Trump’s Contempt for the Sick and Disabled Is Written All Over His Covid Response

The president’s disgust for anyone he deems weak is key to understanding his handling of the pandemic. Donald Trump loves parades. In 2018, for no particular reason other than to gratify himself, he organized a military parade in his honor.

But as plans for the parade developed, Trump insisted on excluding wounded veterans because “nobody wants to see” amputees, according to an explosive new piece in The Atlantic. In general, Jeffrey Goldberg writes, “Several observers told me that Trump is deeply anxious about dying or being disfigured, and this worry manifests itself as disgust for those who have suffered.”

Although Trump’s willingness to denigrate wounded and fallen soldiers flies in the face of American norms, he’s done it before. In 2015, he called Sen. John McCain a “loser” for getting captured during the Vietnam War, and one year later, he mocked Ghazala Khan, the mother of a fallen U.S. soldier. What’s different about the latest reporting on Trump’s comments is that it comes as we’re mired in a terrible medical crisis, when his terror of sickness is shaping his bungled response and endangering all of us.

I think we’ve generally underestimated the policy implications of Trump’s disgust toward sickness, though the evidence of his sentiments has been present from the start of his political career. He infamously mimed fake spasmodic gestures to mock New York Times reporter Serge Kovaleski just months into his campaign in 2015. (Less infamous was right-wing pundits’ defense of Trump then: Ann Coulter said Trump was just “doing a standard retard, waving his arms and sounding stupid,” as if somehow that made it better.) He described the Paralympics as “tough to watch.” He constantly mocked Hillary Clinton for alleged signs of age and illness in 2016, pretending to wobble and faint at one campaign event, questioning her “stamina,” and promoting conspiracy theories that Clinton has conditions including strokes, Parkinson’s disease, and epilepsy; now he and his campaign are doing the same to Joe Biden. Perhaps most ominously, he has repeatedly endorsed policies that would cut health care for disabled Americans.

He’s also a self-described germophobe. As far back as a 1993 interview with Howard Stern, he talked about his relentless desire to wash his hands in an attempt to avoid germs. This is different from his mockery and expressions of disgust, but it comes from the same terror of illness, disability, and death. For Trump, getting sick is a sign of weakness to be avoided at all costs.

This attitude emerges as well in his routine invocations of eugenic principles when he talks about his own genetics.
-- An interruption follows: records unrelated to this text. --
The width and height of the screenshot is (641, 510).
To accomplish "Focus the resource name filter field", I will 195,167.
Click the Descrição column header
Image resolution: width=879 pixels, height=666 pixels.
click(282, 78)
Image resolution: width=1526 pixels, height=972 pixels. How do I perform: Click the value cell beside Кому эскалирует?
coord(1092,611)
He’s often credited his successes on his “good German genes.” He made a similar comment about Henry Ford, a famous anti-Semite, when he mused that Ford had “good bloodlines, good bloodlines — if you believe in that stuff, you got good blood.” We learned in 2018 that he personally dictated a previous statement (signed by his doctor) that he’d be the “the healthiest president ever.” We don’t know why he was rushed to Walter Reed Hospital a year ago, but it was definitely strange, and his ferocious denial about having had mini-strokes speaks to his inability to acknowledge the depredations that time works on all of our bodies and minds as we age.

As the country remains stuck in the throes of an uncontrolled pandemic, Trump’s attitudes toward illness come into focus as particularly dangerous. There are many reasons and many culprits for the country’s Covid-19 failures, but Trump’s terror and disgust when it comes to disease has led him not toward prevention but blame.
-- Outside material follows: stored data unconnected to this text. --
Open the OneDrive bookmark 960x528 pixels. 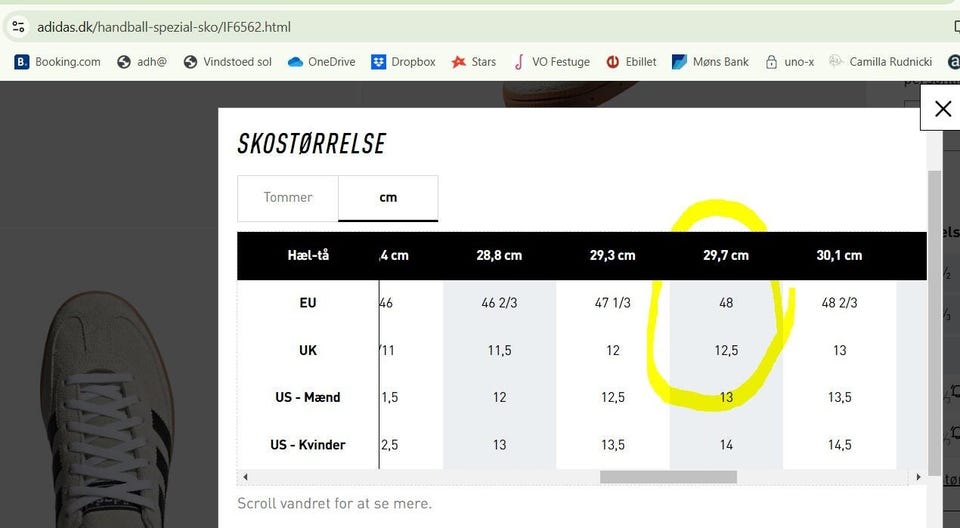321,62
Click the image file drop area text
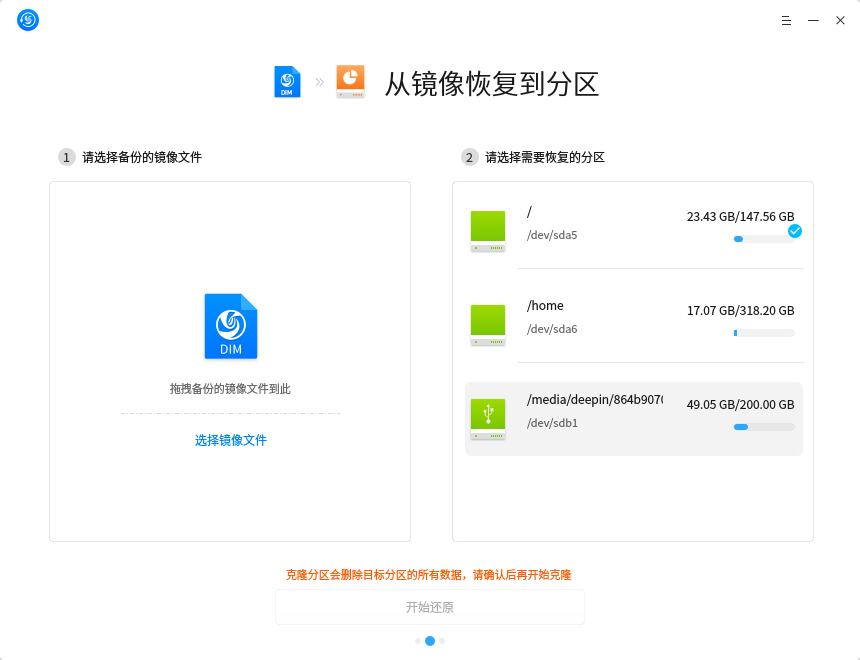Viewport: 860px width, 660px height. coord(230,389)
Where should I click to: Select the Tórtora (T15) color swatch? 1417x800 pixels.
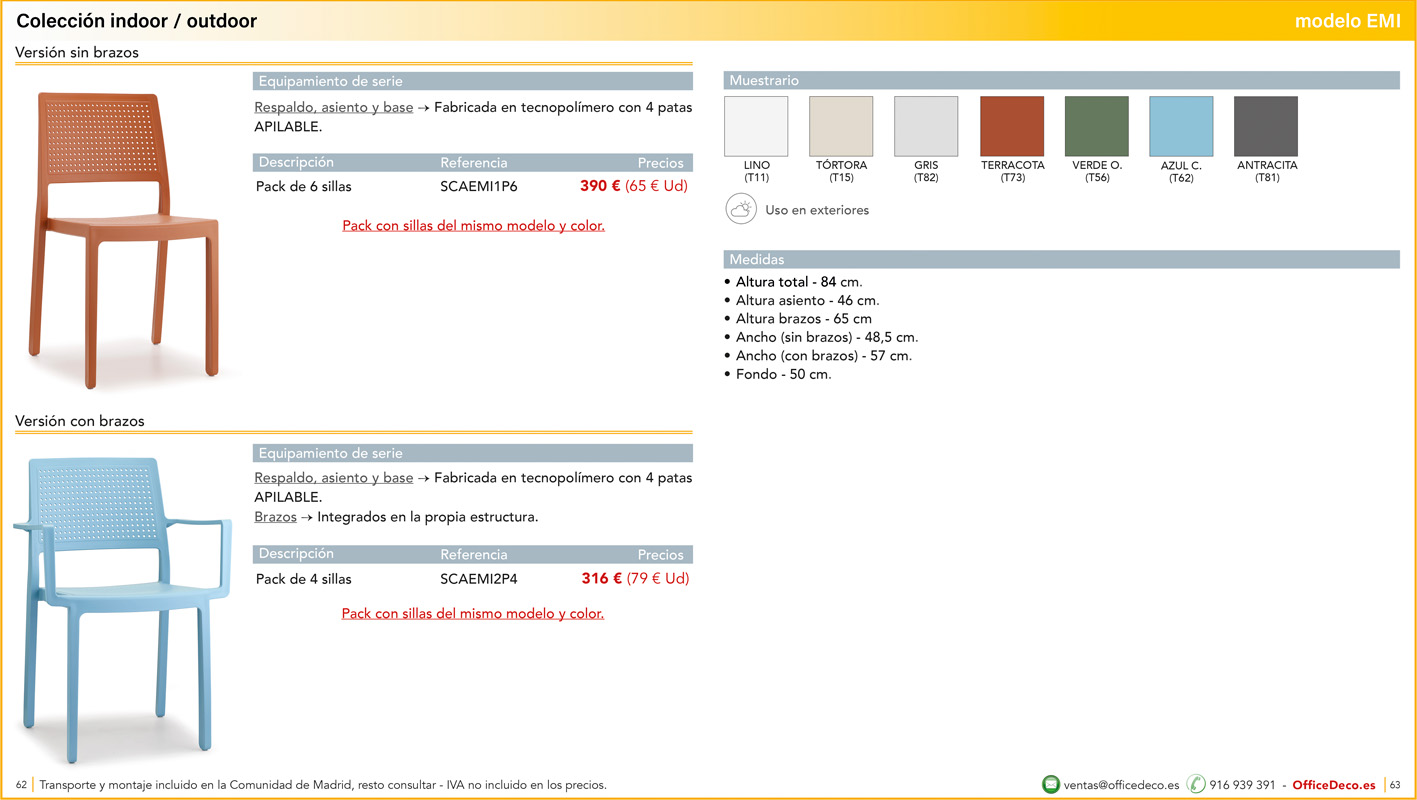[x=841, y=127]
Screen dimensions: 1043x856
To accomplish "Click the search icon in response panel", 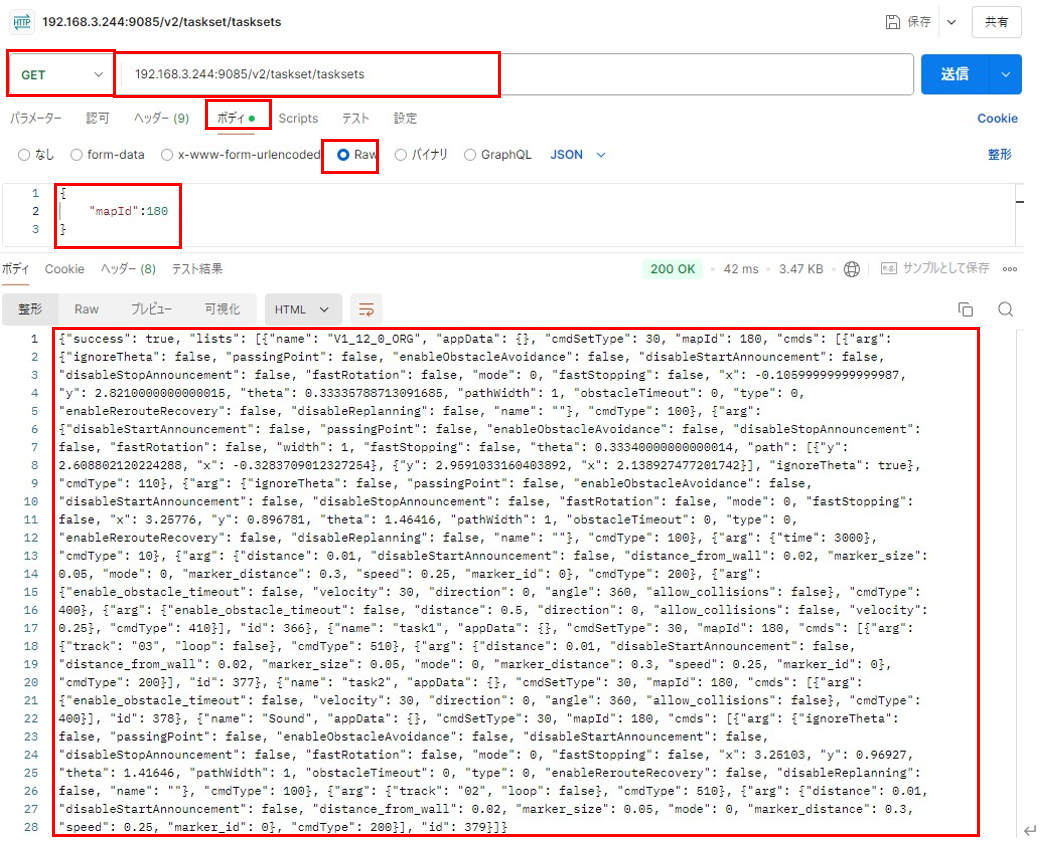I will click(x=1005, y=310).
Proponents of eugenics believe that disability and illness are largely the fault of the disabled and the sick and that society is made better by weeding out weakness. Trump, repelled by the thought of illness, seems unable to respond empathetically to the sick and dying as the coronavirus spreads. Public health policy, in the face of a disease like this, requires not only compassion but also an understanding that disease doesn’t just affect the weak or the already disabled. Yet, again and again, Trump and his administration have promoted the idea that Covid-19 is only dangerous for those who are already vulnerable. Just this week, Trump shared the false claim that only 6% of all deaths from Covid-19 were of “healthy” people, whereas the others could be blamed on comorbidities. One of his medical advisers, Scott Atlas, promotes “herd immunity” as a strategy, which, even based on his calculations, would require millions of additional infections and deaths to even begin to take effect (and epidemiologists say “herd immunity” doesn’t exist except in the context of vaccine use).

The political ramifications from The Atlantic’s reporting have come swiftly and steadily. Retired Maj. Gen. Paul Eaton released a statement saying Trump was “no patriot.” U.S. Sen. Tammy Duckworth of Illinois, herself a disabled veteran, said she would “take my wheelchair and my titanium legs over his bone spurs any day.”

It’s of course nice to see a swift rebuke to Trump’s bigoted comments, but we shouldn’t be shocked by them: One look at the president’s handling of the pandemic should tell us he doesn’t care about those people he deems unhealthy. The problem with Trump’s personal failings is that he institutionalizes them into his policies. As Covid-19 continues to spread, his fears and disgust leave us all more vulnerable.